Netflix is one of the most affordable methods of getting the latest and greatest video content on the market, thanks mainly to its ever-growing catalog and generally steady subscription prices. But now, the popular streaming service may be looking into raising costs for folks in Europe, though that news may not be as alarming as it sounds. According to a report from Italian blog Tutto Android, Netflix is considering the addition of a new tier of service that gives subscribers access to HDR content. This would be in addition to content that is already available on the Premium plan.

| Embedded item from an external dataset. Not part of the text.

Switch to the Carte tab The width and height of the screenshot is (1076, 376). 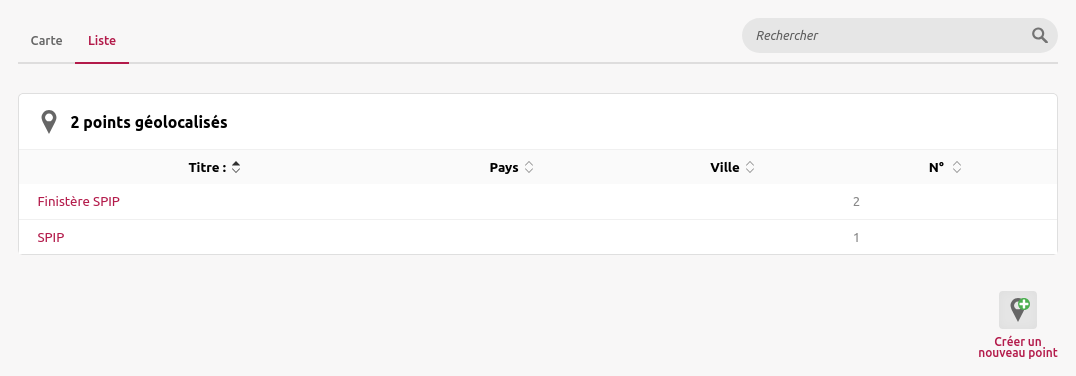47,40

The new plan, currently billed as the Ultra plan, will set Italian users back about 17 euros ($20 U.S.). For comparison, the most basic plan only costs $8 a month. However, this option is the most limited — you can only stream content to one screen at a time (be it a smartphone, tablet, or computer), and the highest resolution you’ll get is SD. In the U.S., the middle tier is the Standard plan, which costs $11, and gives folks two screens to stream on, as well as HD video content. Finally, there’s the Premium plan, which allows for up to four screens and both HD and Ultra HD content.
Netflix’s Ultra plan doesn’t seem to offer much else beyond the HDR support, which would likely require users to have (or buy) compatible hardware to take advantage of the feature. There are no additional screens supported or any other fancy bonuses, which may make Ultra a rather tough sell. Some Italian users who are apparently part of Netflix’s Ultra test claim that the Premium subscription is actually being downgraded in terms of the number of available screens. Rather than the previously available four, they may now be privy to only two screens. Ultra, then, would be the only plan that supports four screens.
Likewise, the Standard plan may also be reduced to just one display, and even though none of the other plans would have their prices changed, this downgrade may rub some users the wrong way.
Netflix hasn’t made any official announcements about the new plan, so there’s no need to panic just yet. “We continuously test new things at Netflix, and these tests typically vary in length of time,” Smita Saran, a Netflix spokeswoman, said in an email. “In this case, we are testing slightly different price points and features to better understand how consumers value Netflix.”